### What you have to do
Scan the entries for lines containing the string "computer". Reply with how many there are, and nothing else.

(Records from a dataset)
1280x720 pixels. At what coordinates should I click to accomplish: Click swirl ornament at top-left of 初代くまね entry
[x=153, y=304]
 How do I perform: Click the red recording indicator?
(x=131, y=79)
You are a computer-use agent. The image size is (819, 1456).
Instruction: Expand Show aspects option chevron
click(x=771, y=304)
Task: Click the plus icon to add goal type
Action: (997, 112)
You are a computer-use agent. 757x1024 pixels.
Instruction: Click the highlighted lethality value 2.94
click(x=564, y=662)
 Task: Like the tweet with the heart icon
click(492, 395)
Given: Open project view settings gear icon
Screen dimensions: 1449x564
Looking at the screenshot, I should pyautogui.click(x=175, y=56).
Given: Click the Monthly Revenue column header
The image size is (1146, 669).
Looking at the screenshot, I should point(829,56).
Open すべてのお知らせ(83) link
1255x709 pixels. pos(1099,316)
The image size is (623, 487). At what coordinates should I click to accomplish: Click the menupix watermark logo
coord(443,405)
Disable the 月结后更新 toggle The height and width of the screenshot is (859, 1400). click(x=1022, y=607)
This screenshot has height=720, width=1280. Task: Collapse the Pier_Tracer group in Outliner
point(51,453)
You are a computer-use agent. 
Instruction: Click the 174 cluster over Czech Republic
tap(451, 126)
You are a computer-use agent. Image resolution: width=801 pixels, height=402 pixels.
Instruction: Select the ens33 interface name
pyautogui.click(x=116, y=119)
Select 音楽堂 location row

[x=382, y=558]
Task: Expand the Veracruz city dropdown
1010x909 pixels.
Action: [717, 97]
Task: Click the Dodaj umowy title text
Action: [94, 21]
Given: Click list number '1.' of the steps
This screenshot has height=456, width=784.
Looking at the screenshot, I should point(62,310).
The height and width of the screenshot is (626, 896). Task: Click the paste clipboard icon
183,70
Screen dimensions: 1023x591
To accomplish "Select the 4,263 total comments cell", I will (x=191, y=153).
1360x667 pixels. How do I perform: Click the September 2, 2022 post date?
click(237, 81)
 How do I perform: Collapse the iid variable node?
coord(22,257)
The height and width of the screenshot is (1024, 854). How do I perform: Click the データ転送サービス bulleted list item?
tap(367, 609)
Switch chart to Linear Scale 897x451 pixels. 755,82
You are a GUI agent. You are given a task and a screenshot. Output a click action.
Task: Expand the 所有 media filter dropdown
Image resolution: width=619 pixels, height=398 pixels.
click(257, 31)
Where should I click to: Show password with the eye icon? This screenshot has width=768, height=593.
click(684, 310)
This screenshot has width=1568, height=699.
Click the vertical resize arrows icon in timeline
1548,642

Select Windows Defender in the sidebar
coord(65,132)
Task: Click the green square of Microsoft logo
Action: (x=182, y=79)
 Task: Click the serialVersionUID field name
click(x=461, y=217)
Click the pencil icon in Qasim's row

### Result
4